Exercise brief. Transcribe the records below exactly as they appear, omitting any pictures.

======== Input data

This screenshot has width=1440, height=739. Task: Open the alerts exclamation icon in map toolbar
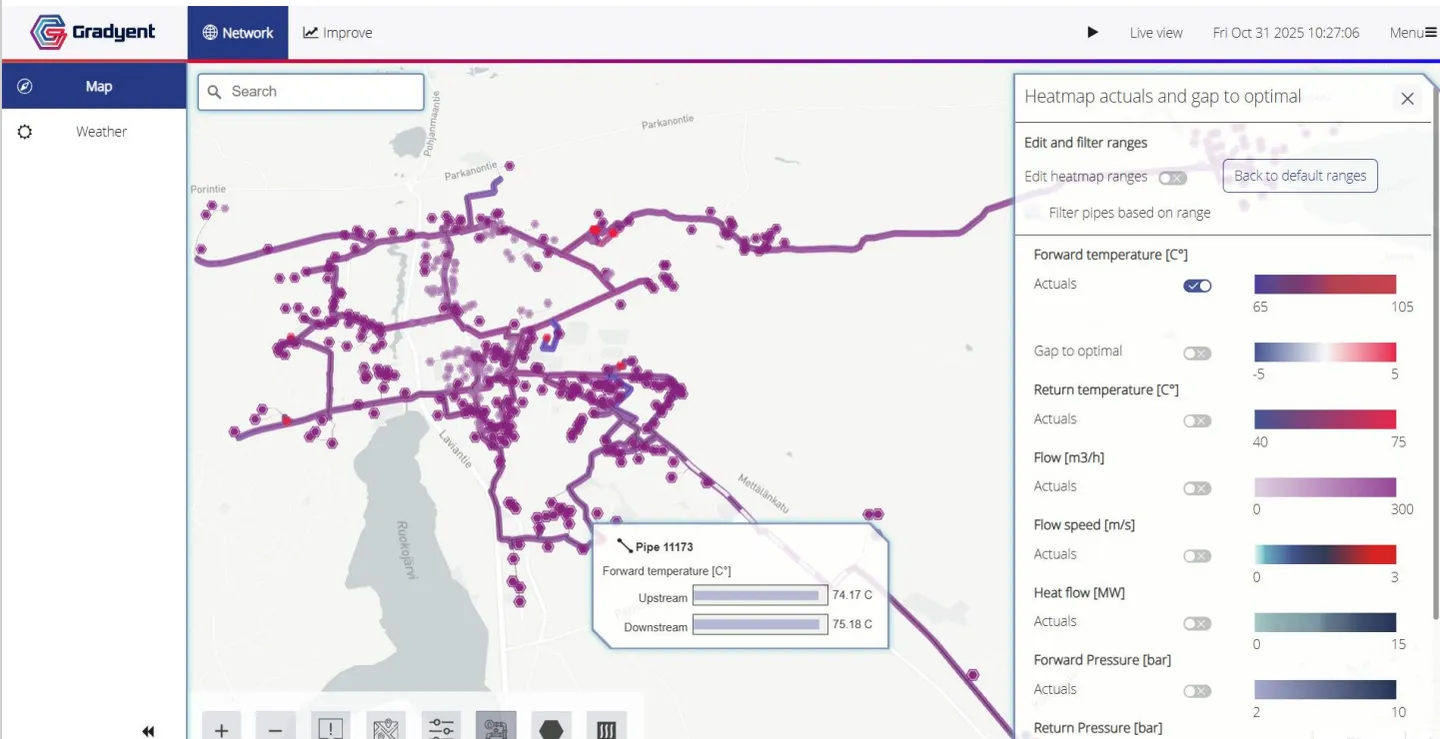[x=331, y=728]
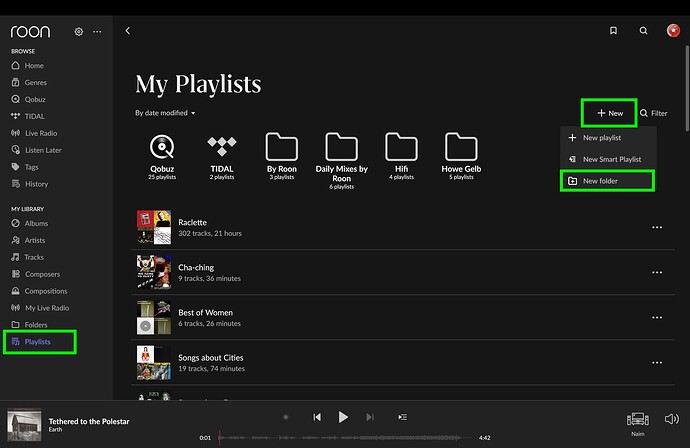Open the Qobuz playlists folder
This screenshot has height=448, width=690.
tap(162, 148)
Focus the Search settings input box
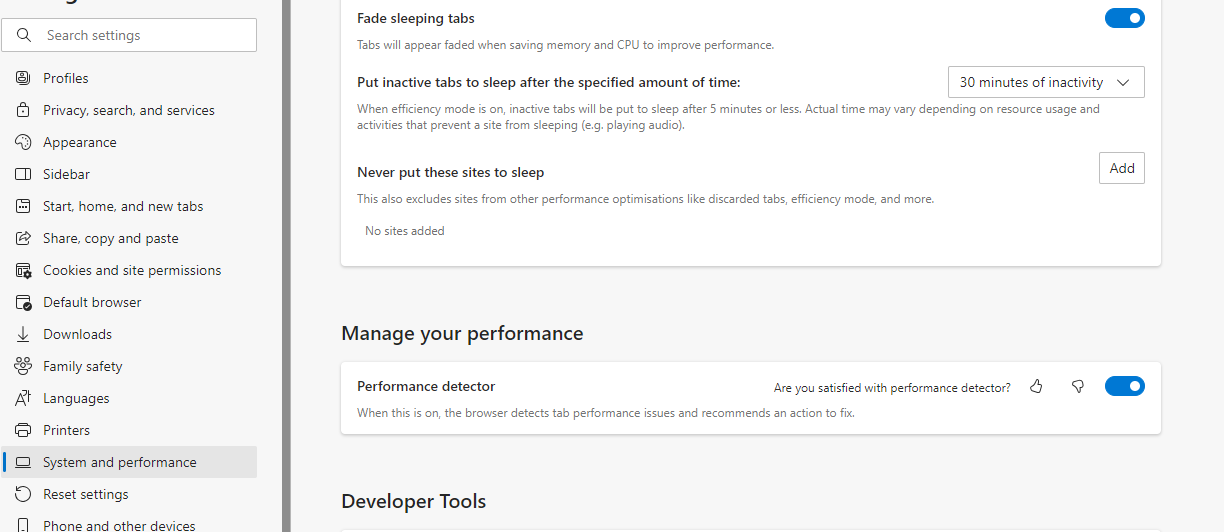This screenshot has width=1224, height=532. tap(130, 35)
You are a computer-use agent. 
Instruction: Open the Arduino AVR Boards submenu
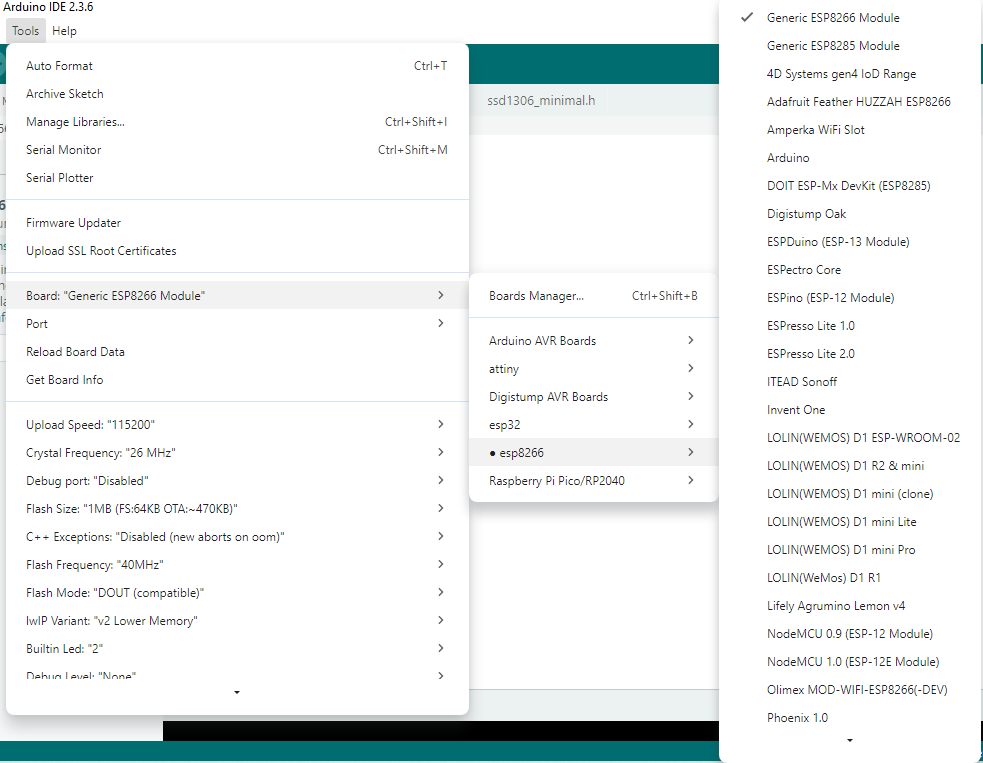coord(592,341)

================

Answer section.
This screenshot has width=1440, height=739. Task: Open the alerts exclamation icon in map toolbar
[x=331, y=728]
Open the Qobuz playlists folder
This screenshot has height=448, width=690.
tap(162, 148)
Focus the Search settings input box
This screenshot has width=1224, height=532. tap(130, 35)
You are a computer-use agent. 
Instruction: Open the Arduino AVR Boards submenu
coord(592,341)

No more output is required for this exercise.